Аня опустилась на траву, положила цветок на колени и, помедлив, сказала:
— Не пора ли нам возвращаться домой, в город, совсем?
Мимо, с шуршаньем, пролетел дикий голубь, за которым с криком гнались какие-то пичужки. Голубь сделал крутую горку и, едва не задевая траву, помчался к реке.

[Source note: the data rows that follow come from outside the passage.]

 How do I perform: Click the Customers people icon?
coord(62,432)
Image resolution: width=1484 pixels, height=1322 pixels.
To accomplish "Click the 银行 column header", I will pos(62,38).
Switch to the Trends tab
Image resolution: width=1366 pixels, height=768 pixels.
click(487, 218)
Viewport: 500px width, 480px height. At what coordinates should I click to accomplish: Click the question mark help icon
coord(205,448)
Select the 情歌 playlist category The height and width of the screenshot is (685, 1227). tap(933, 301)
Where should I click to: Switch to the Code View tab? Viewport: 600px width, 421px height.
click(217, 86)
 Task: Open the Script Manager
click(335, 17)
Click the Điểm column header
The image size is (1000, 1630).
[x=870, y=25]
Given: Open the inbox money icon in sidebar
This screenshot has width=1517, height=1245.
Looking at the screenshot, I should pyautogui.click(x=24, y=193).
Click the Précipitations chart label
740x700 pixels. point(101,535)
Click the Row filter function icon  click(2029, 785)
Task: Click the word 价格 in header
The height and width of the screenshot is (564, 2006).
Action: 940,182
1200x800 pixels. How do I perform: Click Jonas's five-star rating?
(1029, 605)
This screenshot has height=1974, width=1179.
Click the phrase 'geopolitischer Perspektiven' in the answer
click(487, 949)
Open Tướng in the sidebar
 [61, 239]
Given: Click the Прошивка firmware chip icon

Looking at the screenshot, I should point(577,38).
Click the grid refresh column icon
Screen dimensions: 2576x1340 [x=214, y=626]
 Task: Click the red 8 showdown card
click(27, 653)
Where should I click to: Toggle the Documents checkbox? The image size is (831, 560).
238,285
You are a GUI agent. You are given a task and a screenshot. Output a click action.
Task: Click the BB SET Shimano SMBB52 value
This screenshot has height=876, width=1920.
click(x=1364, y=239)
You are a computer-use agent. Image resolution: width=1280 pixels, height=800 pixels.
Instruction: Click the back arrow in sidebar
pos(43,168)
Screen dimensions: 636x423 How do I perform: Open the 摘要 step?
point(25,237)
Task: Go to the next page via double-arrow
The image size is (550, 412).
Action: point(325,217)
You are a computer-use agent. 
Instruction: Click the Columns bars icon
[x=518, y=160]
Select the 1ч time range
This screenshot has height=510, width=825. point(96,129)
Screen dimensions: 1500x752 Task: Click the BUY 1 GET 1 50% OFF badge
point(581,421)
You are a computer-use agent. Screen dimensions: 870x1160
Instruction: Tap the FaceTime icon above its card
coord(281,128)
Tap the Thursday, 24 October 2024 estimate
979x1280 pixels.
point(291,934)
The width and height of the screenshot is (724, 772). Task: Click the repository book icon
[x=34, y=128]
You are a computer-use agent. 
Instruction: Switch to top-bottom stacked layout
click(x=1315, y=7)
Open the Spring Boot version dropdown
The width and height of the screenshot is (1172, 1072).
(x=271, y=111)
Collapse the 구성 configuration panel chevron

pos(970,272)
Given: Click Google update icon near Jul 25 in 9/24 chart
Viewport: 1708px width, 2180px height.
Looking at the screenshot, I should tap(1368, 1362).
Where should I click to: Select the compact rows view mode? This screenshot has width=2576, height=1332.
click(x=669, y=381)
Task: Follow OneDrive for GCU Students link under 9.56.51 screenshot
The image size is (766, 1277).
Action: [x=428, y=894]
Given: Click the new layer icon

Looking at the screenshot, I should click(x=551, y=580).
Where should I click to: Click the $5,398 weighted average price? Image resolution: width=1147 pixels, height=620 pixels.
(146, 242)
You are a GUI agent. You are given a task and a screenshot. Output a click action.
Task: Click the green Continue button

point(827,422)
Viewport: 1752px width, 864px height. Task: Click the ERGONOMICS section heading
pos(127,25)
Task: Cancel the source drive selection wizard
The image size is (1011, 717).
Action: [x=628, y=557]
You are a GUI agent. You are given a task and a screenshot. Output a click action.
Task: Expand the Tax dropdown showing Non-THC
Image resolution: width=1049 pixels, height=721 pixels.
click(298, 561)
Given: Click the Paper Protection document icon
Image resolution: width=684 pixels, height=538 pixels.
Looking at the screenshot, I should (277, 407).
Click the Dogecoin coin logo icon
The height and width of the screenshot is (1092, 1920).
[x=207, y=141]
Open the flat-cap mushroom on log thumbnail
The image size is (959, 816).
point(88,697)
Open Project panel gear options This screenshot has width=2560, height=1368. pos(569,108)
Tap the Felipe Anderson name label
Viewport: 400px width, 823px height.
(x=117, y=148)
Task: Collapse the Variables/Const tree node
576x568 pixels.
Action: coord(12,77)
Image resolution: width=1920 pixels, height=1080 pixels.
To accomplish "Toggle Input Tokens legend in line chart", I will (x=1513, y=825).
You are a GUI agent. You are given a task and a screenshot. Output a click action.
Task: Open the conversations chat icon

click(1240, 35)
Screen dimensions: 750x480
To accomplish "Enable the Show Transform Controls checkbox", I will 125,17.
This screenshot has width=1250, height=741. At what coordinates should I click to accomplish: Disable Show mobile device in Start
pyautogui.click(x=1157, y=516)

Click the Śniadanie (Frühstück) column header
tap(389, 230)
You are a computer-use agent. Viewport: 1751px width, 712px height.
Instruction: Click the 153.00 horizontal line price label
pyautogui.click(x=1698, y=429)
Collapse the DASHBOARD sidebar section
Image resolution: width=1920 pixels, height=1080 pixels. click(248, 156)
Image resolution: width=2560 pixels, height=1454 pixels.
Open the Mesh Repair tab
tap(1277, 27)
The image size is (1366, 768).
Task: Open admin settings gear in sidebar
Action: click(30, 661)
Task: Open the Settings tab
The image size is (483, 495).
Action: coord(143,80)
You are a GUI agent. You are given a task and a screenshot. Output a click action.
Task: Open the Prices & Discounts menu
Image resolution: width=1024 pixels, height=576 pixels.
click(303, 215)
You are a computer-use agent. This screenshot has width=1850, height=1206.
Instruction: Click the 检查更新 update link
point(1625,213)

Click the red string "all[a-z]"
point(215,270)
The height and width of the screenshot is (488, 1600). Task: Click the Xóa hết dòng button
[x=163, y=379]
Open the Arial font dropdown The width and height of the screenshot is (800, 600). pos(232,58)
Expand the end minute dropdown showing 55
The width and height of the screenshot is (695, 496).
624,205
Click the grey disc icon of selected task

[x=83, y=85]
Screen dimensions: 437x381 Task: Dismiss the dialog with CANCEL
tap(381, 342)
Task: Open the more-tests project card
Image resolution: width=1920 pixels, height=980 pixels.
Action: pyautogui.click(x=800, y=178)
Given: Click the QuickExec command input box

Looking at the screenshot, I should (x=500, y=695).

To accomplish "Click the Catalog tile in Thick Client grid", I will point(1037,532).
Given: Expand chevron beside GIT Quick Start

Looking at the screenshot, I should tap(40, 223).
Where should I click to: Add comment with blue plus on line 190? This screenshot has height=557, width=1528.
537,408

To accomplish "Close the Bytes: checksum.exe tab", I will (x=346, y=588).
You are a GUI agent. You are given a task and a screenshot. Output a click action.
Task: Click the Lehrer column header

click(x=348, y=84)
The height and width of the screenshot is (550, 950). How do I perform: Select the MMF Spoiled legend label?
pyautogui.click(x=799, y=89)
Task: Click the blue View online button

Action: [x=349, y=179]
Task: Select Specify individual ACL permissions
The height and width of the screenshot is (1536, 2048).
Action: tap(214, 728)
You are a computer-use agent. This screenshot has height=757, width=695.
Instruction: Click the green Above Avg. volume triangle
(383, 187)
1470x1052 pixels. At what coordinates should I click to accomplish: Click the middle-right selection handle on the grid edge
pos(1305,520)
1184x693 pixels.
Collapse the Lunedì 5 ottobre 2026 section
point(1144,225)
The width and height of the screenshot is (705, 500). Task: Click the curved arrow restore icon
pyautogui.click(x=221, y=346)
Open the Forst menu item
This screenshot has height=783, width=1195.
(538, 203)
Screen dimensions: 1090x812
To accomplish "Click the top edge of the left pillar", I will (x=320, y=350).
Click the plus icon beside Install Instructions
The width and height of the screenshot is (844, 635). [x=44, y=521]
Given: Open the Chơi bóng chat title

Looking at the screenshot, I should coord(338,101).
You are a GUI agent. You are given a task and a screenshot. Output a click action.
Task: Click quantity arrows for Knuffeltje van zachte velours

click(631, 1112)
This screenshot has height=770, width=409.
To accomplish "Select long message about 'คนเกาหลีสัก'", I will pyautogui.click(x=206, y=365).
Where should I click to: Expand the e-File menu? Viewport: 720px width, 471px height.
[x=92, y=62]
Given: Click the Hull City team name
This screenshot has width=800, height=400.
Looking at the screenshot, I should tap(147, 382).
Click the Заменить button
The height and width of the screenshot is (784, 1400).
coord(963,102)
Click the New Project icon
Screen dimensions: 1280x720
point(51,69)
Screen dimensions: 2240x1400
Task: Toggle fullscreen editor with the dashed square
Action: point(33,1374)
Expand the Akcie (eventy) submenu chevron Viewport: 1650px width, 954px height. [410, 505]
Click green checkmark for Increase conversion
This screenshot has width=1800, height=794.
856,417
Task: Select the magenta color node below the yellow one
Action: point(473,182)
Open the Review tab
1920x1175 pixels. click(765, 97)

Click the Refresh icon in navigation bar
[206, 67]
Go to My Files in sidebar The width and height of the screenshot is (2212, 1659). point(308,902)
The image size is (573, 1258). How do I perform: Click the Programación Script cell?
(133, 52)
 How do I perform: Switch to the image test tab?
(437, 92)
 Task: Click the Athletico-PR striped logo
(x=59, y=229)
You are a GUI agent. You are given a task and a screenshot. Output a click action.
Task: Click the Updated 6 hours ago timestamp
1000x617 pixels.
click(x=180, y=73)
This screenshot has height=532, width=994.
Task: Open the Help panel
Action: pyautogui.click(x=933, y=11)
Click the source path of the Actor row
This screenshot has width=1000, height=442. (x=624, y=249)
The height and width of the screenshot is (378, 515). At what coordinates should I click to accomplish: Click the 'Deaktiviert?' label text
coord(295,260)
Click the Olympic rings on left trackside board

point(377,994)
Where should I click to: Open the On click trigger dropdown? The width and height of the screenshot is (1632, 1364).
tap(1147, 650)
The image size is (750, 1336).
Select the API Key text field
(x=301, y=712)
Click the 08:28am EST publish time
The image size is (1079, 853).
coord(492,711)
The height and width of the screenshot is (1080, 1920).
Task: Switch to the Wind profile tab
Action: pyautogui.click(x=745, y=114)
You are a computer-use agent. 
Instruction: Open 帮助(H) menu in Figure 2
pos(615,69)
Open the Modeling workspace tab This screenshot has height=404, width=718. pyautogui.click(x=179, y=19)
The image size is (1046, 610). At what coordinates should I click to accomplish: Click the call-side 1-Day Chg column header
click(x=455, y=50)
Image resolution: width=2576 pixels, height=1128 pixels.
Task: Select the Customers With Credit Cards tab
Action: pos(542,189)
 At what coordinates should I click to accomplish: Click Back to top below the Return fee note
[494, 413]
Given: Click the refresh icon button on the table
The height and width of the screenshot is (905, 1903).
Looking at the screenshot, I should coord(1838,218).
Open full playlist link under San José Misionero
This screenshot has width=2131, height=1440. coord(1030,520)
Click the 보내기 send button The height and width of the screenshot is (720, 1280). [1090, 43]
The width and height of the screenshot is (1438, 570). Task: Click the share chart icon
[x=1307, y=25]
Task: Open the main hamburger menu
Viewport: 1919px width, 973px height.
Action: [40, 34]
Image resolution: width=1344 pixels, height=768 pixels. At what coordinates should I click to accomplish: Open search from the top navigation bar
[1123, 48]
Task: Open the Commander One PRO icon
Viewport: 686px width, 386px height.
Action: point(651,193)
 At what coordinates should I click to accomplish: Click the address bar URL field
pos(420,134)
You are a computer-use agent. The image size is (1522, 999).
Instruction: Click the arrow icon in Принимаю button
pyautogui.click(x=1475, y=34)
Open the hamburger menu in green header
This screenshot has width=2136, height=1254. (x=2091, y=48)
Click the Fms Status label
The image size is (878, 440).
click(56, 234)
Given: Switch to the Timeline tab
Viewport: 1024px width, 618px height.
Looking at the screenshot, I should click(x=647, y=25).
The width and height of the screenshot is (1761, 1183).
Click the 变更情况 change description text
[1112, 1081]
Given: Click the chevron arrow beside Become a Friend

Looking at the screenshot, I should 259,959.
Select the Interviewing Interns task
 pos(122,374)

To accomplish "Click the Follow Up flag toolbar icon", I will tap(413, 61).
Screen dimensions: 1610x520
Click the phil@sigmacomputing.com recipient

— Это невозможно, — сказал Сергей. На мгновение ему показалось, что Аня улыбается, и он зло повторил. — Это невозможно. — Еще там в избушке, когда они сидели за столом, ему показалось, что Аня порывается что-то сказать ему, что-то у нее просилось с языка. «Вот это и просилось, — подумал он, — об этом можно было бы догадаться сразу же, когда она раскрыла сумку. Никаких теплых вещей, за которыми она ездила в город, там не было. И не могло быть. Ничего там не могло быть, кроме горького торта. И сам торт иным не мог быть».
Аня тронула его за руку:
— Сережа, когда я уезжала, у меня этого и в голове не было. Но потом… потом… Сережа, если бы тебя здесь не было, я ни за что бы не вернулась. Ну сколько мы будем еще здесь торчать? Ведь все лето прошло в этой тайге. Пусть другие посидят. И река эта еще… — добавила она. Аня закрыла лицо руками и с минуту сидела молча. — Сережа, ну как ты не видишь, что не могу я здесь, не могу! Я так устала…
— Ну а как же иначе? Мы ведь на работе, — сказал Сергей. Сказал так, чтобы заполнить пустоту, образовавшуюся в груди, тишину, что легла между ним и Аней. — Мы ведь на работе, — тупо повторил он.
— Ты только подумай, — сказала Аня, — ты только подумай. А что тут будет зимой! Говорят, здесь морозы доходят до сорока пяти. Да нас же заметет здесь! Нет, Сереженька, не хочу! — Аня зябко повела плечами и чужими глазами снова оглядела стоящую кругом тайгу.
— Аня, мы же сами напросились сюда. Разве ты забыла? Никто нас не гнал. Наоборот, даже отговаривали. Взять хотя бы родителей твоих… Только в дела вошли, и вдруг все бросить — до свидания! Да нас же засмеют все в городе!
— Это сейчас над нами смеются, над дуростью нашей!
— Это кто же? Уж не Верка ли твоя?
— А хотя бы! Нормальные люди не живут так…
— Что ты понимаешь! Нормальные, не нормальные!.. Пашка, что, по-твоему, идиот!?
— А кто же еще?
— Да ты что, Аня?! Ты понимаешь, что говоришь!?